◆ **About this exercise**:
Skip every picture. Print each line from the one containing "Viewport: 934px width, 656px height." through the end of the records below, word for word.

◆ **Given information**:
......

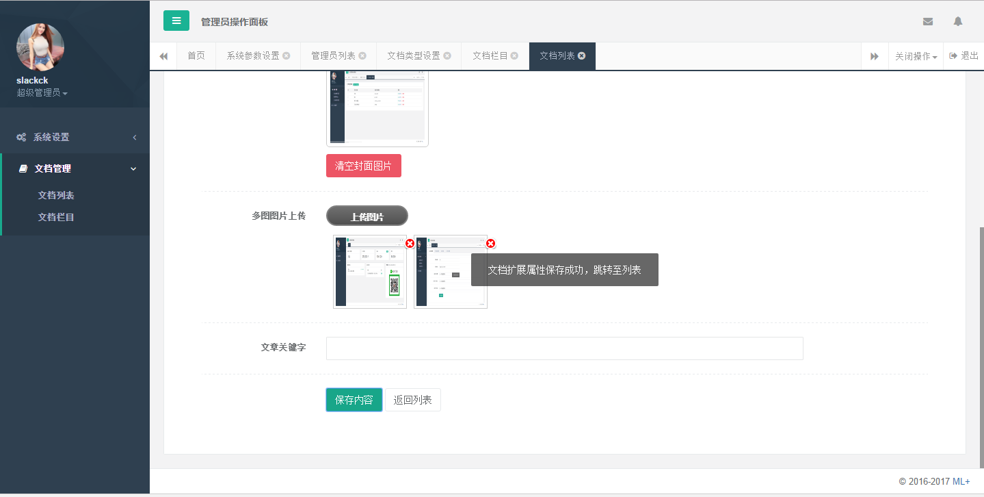984x497 pixels.
Task: Remove the first uploaded image thumbnail
Action: [410, 243]
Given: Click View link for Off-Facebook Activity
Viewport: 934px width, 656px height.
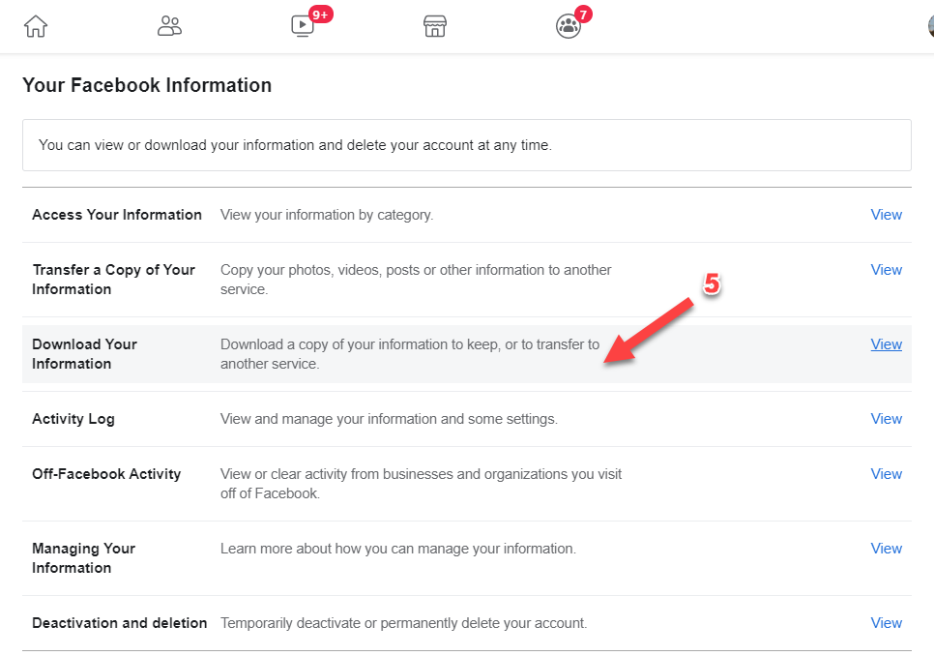Looking at the screenshot, I should pyautogui.click(x=886, y=474).
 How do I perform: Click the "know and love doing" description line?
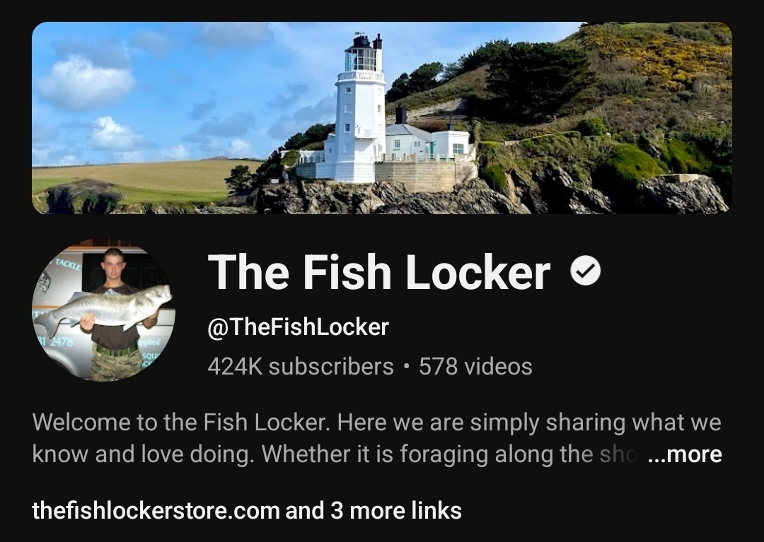(x=334, y=454)
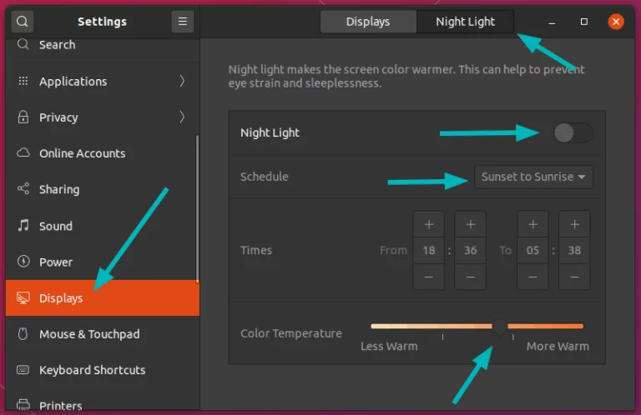Click the Mouse & Touchpad icon
This screenshot has height=415, width=641.
[x=23, y=334]
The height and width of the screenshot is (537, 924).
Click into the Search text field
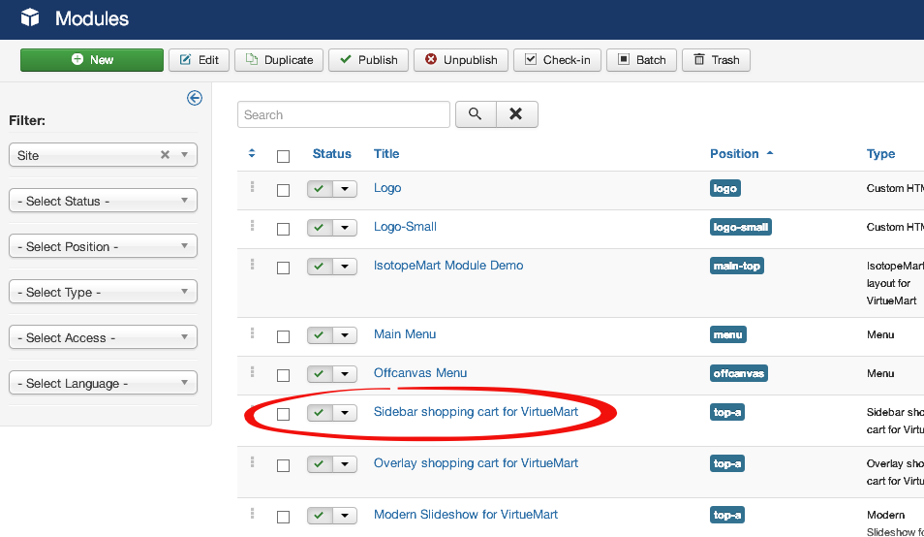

......

◆ **Output below**:
Viewport: 934px width, 656px height.
Looking at the screenshot, I should pyautogui.click(x=886, y=474).
 How do I perform: Click the "know and love doing" description line?
(x=334, y=454)
Click the Mouse & Touchpad icon
This screenshot has height=415, width=641.
[x=23, y=334]
The height and width of the screenshot is (537, 924).
Click into the Search text field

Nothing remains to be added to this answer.